▶ _Work task_
Continue the article about taxing nonprofit hospitals in New Haven, picking up after its final sentence.

Though Mayor Toni Harp was initially apprehensive about a state proposal to allow cities to tax nonprofit hospitals like Yale New Haven Hospital, the mayor has become more open to the plan in recent weeks, as state lawmakers debate reimbursing hospitals for money lost in new taxes.

As part of Gov. Dannel Malloy’s proposed budget for the 2018–19 fiscal year, nonprofit hospitals would be taxable if cities chose to tax them. The budget was presented to Connecticut’s Legislature on Feb. 8 and is currently under review by the state’s General Assembly.

In an interview with the News on Feb. 28, Harp said she would most likely not push for new taxes on Yale New Haven Hospital in order to help balance the city’s budget. Director of Communications Laurence Grotheer said the mayor was previously concerned that imposing a property tax on YNHH would hurt the hospital, and that Harp preferred to find another way to raise money. But he told the News on March 20 that the mayor would support taxing YNHH if the hospital were reimbursed the money it lost to local taxes by the state or federal government — an idea that has been floating around Hartford, Grotheer said.

“The mayor has said that she would like to know that hospitals will be kept whole should there be a change in local taxation policy,” he explained.

The mayor will have to decide in coming weeks whether to include new hospital taxes in the city budget. The Board of Alders will then vote on the proposed budget and will have the final say on whether the city approves the new taxes.

The discussions about taxation come amid an especially difficult budget-planning year for city and state officials. State officials are determined to shrink the state’s $1.7 billion deficit, and have considered shifting responsibility for certain payments, most notably public teachers’ pensions, to cities and towns. Officials from Connecticut’s municipalities, many of which say they will not be able to balance their budgets if burdened with additional payments, have rallied against these plans.

Chris McClure, a spokesman for the state’s Office of Policy and Management, said the proposed property tax on nonprofit hospitals would generate a projected $212 million in positive revenue for towns, he said, which would be especially beneficial for towns with prominent hospitals like New Haven.

The state would then reimburse hospitals with supplemental payments partially subsidized through Medicaid, McClure said. He added that these payments would total $250 million and would leave hospitals with a net gain. The end result would be an increase in revenue for towns as well as funding for hospitals — all of which would be offset by the federal government, according to McClure.

▶ _Provided information_
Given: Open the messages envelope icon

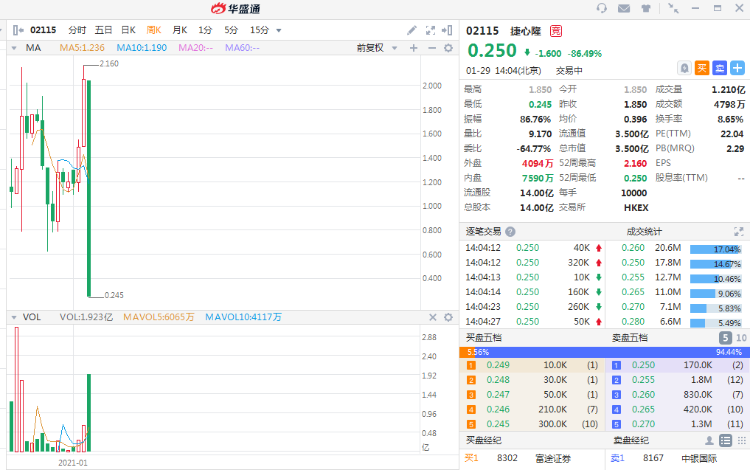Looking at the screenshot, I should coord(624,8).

* * *

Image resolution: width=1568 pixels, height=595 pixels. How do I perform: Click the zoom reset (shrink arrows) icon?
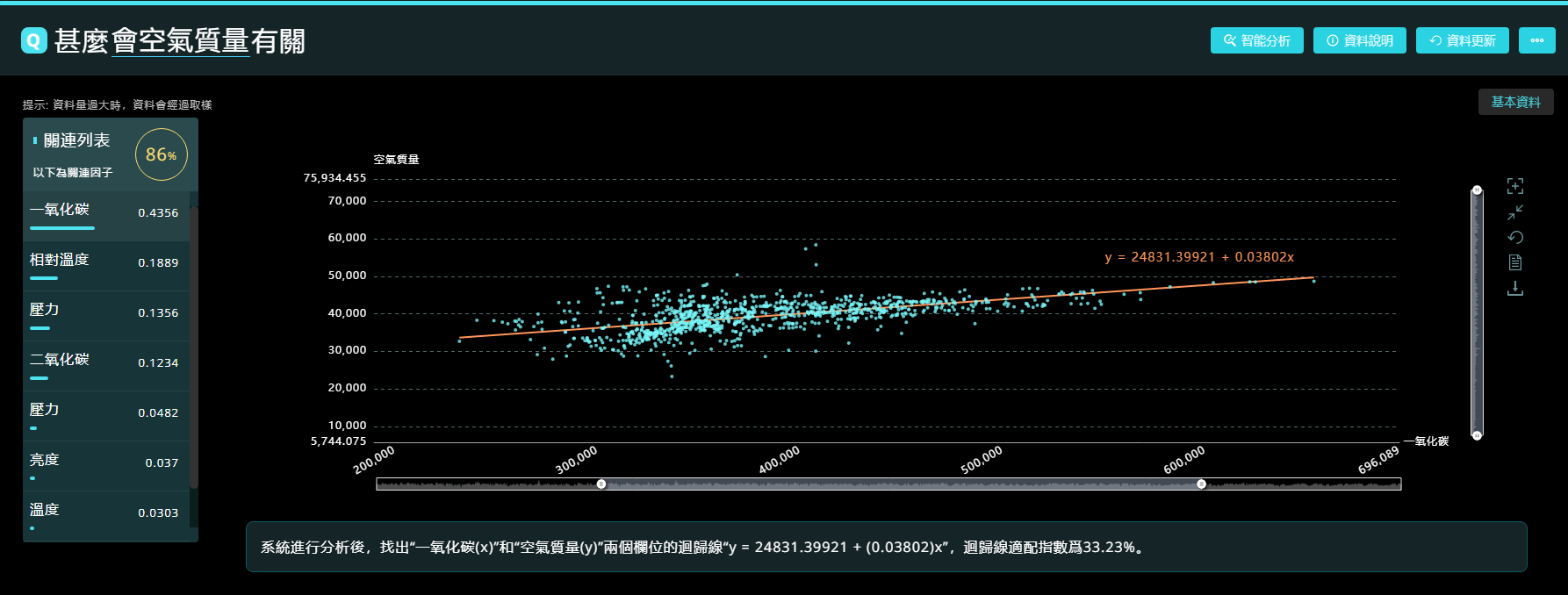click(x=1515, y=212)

▶ _Answer to this problem_
However, McClure noted that the proposal contains multiple risks. For example, although towns would still be able to opt out of taxing their hospitals, the state would continue to make supplemental payments to the hospitals. This could leave the state accountable for $250 million without decreasing municipal costs, McClure said.

The federal government could also change how they reimburse Medicaid in the future, which would leave the state without the federal funding necessary to cover the $250 million payment. McClure explained that the supplemental payments exist within the Medicaid State Plan, an agreement that could be changed in the future either by the federal or state government.

“Everyone would be bearing a great deal of risk here,” McClure said.

Adam Joseph, communications director for Democratic Senate President Pro Tempore Martin Looney, D-New Haven, said the senator will support the proposal to allow hospitals to be taxed if there is a guarantee that the tax money ultimately be reimbursed to hospitals.

“Senator Looney wants to make sure that there is a guarantee that the hospitals will not lose that money,” Joseph said.

However, he said the General Assembly will still be negotiating and making changes to the budget in the coming weeks.

The assembly is required to adjourn by June 7, and the state’s Appropriation Committee and Finance Committee will present proposed changes by April 27 and April 28, respectively.

Until then, members of the assembly will continue to weigh in on the budget, Joseph said.

Since Yale New Haven Hospital absorbed Saint Raphael Hospital in 2012, it has been the only hospital in the city of New Haven.